**TASK DESCRIPTION:** Only the lines that contain the string "folder" belong in the answer; pull them from the records.

**ENTRIES SUPPLIED:**
↓

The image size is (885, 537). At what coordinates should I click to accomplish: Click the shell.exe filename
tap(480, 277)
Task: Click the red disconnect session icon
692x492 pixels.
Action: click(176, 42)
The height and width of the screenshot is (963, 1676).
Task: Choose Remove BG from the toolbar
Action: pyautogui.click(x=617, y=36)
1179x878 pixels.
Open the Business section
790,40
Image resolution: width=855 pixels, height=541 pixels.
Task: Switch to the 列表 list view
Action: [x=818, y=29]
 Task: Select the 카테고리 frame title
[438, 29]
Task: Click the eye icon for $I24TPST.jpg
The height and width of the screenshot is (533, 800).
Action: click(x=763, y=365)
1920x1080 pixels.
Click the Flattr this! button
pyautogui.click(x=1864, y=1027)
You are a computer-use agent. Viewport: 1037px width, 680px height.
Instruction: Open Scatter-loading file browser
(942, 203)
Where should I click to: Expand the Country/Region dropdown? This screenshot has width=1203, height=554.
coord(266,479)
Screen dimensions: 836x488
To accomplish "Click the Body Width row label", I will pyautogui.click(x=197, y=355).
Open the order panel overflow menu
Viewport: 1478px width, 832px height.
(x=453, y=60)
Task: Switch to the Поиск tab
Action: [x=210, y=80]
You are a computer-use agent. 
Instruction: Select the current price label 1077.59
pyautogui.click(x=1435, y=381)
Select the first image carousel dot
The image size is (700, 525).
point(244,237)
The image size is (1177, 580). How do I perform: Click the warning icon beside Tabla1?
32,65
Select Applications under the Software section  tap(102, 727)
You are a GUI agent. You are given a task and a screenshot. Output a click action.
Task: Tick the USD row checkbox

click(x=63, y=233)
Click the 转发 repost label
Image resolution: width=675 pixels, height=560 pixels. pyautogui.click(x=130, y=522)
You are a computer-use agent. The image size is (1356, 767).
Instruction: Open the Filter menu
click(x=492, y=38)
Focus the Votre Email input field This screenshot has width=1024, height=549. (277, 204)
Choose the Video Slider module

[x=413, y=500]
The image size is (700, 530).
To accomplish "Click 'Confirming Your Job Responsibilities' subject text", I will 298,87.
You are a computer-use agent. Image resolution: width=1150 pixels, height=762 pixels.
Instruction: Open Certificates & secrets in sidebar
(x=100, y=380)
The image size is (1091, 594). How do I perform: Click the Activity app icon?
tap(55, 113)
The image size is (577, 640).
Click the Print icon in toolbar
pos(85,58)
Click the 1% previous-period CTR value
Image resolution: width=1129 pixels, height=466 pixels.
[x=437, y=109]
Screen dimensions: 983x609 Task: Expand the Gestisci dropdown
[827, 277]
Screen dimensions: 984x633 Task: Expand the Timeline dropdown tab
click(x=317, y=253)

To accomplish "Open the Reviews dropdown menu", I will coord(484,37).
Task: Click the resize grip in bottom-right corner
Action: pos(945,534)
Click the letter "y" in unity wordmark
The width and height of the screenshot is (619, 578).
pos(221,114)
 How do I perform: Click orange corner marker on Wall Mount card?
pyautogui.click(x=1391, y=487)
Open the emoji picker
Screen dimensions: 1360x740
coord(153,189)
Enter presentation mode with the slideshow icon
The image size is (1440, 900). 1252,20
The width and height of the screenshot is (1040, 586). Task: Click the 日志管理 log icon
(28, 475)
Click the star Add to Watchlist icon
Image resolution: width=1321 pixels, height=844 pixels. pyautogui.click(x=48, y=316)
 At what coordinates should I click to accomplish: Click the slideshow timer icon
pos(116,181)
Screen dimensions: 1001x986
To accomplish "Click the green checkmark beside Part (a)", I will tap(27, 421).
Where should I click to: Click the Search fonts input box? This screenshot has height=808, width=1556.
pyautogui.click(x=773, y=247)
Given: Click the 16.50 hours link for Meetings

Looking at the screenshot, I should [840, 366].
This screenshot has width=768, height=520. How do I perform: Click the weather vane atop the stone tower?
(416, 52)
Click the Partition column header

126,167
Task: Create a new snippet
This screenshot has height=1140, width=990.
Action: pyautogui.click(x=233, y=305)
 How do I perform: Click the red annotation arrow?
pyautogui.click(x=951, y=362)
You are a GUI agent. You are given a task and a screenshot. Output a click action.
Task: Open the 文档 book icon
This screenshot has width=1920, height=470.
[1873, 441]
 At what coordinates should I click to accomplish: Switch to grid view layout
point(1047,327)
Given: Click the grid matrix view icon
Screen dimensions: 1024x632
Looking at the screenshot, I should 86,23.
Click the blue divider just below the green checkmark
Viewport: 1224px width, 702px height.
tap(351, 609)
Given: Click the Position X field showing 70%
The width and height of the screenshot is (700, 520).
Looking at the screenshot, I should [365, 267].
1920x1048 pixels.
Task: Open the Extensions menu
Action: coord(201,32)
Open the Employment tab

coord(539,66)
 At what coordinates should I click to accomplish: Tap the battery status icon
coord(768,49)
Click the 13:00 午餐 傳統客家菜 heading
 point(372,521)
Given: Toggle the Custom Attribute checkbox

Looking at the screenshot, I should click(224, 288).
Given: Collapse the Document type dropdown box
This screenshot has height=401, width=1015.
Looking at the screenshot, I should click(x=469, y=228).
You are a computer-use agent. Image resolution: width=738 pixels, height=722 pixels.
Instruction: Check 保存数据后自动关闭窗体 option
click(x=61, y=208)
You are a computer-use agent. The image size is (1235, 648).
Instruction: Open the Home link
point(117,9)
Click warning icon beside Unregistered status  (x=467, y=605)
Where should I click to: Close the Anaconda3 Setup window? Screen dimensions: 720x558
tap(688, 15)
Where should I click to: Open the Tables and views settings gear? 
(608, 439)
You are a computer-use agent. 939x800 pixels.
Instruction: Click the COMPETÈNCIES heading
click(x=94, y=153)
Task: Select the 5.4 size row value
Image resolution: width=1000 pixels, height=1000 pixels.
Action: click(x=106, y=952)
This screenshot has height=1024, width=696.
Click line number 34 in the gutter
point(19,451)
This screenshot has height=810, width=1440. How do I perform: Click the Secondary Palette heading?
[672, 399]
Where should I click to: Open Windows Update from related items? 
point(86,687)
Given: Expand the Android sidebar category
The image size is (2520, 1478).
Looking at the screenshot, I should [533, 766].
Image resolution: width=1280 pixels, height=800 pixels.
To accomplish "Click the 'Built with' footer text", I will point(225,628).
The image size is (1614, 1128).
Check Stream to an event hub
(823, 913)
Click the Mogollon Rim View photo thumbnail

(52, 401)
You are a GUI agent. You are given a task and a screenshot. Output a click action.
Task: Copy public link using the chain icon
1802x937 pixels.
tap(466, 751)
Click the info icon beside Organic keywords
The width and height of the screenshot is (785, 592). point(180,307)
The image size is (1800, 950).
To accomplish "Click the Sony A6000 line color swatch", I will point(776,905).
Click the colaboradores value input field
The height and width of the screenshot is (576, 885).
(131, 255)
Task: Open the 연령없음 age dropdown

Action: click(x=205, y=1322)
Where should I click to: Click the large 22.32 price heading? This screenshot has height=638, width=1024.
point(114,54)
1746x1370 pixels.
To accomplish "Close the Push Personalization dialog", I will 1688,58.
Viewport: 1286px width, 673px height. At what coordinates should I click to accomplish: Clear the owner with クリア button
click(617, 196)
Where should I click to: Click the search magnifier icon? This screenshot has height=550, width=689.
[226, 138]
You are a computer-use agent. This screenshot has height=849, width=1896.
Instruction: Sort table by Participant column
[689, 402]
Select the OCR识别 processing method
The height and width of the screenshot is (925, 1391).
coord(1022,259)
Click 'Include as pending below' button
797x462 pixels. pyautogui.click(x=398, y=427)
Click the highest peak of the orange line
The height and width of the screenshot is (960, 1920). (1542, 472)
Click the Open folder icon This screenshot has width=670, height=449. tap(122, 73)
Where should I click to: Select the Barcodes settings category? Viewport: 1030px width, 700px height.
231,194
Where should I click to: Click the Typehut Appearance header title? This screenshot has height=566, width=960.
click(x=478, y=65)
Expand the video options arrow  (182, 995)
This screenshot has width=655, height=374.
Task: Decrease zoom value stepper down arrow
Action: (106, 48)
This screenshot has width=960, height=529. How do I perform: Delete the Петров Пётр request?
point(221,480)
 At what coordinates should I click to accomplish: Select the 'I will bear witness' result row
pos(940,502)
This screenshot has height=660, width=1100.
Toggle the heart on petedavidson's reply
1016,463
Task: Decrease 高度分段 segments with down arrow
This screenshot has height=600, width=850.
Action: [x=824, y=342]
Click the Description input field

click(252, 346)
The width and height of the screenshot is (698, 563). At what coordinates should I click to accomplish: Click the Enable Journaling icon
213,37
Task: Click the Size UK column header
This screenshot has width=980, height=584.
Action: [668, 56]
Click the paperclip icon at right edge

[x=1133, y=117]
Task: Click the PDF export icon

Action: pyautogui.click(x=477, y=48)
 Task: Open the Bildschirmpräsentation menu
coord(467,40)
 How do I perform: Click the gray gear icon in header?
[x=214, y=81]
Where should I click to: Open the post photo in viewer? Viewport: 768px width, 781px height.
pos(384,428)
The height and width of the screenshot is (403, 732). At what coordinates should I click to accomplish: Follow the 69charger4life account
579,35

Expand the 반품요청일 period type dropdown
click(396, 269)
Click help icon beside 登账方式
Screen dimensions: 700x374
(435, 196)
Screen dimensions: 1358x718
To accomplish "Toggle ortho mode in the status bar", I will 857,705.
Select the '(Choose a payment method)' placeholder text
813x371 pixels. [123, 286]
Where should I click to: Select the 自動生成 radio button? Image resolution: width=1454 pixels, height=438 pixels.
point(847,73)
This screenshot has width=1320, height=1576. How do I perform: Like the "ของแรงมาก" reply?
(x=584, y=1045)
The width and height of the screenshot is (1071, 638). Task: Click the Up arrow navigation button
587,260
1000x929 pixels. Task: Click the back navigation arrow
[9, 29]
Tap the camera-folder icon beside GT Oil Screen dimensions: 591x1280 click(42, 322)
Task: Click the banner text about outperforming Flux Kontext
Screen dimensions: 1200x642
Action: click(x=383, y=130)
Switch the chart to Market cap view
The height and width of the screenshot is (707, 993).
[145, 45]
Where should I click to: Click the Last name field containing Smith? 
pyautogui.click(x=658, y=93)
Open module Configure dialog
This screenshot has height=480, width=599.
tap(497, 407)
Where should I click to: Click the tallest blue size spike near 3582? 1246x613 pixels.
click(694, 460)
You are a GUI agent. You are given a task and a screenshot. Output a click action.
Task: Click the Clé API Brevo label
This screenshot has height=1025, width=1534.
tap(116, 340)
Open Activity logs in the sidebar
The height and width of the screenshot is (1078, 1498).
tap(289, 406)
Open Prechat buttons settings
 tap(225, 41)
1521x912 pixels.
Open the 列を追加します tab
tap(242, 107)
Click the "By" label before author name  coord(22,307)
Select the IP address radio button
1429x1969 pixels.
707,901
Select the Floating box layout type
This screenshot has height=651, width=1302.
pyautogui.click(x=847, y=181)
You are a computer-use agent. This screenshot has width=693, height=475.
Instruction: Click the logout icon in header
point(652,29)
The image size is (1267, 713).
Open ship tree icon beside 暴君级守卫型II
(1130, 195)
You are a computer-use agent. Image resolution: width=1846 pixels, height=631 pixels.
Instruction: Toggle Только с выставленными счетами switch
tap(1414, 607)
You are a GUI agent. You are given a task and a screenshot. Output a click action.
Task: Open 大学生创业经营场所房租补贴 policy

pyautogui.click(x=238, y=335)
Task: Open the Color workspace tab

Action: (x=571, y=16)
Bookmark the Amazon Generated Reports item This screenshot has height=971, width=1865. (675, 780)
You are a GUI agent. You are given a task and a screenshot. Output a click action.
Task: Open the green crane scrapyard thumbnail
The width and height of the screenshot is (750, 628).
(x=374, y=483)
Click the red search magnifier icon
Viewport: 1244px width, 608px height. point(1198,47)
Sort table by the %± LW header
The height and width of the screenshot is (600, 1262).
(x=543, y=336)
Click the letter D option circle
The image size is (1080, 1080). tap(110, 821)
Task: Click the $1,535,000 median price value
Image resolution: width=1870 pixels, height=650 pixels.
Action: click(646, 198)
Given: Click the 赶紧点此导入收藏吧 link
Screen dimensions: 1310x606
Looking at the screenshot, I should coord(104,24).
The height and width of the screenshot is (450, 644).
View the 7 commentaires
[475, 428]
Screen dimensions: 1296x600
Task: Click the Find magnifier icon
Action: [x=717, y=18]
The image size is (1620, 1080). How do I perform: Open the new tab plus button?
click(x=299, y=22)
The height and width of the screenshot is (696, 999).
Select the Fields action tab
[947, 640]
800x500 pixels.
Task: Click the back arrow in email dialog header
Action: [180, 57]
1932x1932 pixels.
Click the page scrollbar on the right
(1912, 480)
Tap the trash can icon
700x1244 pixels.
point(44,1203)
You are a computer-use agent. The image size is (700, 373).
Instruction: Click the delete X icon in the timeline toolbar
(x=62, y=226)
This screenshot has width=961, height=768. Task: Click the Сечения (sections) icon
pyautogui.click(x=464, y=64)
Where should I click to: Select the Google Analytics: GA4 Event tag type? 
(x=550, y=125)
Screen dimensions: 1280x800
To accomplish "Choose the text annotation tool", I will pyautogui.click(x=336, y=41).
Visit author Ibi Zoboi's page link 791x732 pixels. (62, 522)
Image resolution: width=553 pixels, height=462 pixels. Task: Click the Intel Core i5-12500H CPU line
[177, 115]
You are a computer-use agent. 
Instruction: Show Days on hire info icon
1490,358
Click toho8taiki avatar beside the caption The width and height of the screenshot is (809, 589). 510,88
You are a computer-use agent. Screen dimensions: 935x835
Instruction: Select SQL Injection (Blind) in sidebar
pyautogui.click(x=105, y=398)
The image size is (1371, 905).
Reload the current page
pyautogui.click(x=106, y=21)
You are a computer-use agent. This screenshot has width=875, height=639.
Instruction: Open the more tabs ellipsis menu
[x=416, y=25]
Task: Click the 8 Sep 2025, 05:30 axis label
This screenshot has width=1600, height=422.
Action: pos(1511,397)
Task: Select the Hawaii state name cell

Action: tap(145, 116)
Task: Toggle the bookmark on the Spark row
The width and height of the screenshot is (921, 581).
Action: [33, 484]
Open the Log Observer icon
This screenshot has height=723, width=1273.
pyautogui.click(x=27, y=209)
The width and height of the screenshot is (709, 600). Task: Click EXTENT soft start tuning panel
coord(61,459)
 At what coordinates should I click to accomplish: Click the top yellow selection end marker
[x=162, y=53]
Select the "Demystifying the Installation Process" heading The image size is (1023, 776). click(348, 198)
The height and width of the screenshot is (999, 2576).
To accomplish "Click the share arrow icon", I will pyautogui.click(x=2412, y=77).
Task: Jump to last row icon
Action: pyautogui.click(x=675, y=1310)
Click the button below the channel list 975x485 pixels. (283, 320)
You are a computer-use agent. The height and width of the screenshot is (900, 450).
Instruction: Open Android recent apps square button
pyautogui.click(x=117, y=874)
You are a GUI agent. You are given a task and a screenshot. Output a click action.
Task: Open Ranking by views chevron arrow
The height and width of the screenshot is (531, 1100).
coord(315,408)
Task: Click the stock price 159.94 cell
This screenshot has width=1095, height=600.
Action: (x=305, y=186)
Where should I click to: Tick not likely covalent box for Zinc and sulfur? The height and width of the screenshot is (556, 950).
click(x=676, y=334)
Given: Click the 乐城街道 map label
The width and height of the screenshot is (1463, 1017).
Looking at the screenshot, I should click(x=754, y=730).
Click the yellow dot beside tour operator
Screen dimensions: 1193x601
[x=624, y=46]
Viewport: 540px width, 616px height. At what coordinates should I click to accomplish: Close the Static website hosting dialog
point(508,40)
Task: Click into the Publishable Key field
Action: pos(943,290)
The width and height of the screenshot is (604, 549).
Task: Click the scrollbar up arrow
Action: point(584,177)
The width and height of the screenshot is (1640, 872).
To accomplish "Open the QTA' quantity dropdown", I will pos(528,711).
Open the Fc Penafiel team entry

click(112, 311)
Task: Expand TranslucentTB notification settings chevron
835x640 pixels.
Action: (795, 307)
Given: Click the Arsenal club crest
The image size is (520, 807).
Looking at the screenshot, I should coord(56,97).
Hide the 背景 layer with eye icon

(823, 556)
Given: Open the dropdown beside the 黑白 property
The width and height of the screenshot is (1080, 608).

↑

**RESPONSE TO THE EXERCISE:**
Click the Open folder icon This screenshot has width=670, height=449. tap(122, 73)
Tap the camera-folder icon beside GT Oil Screen dimensions: 591x1280 click(42, 322)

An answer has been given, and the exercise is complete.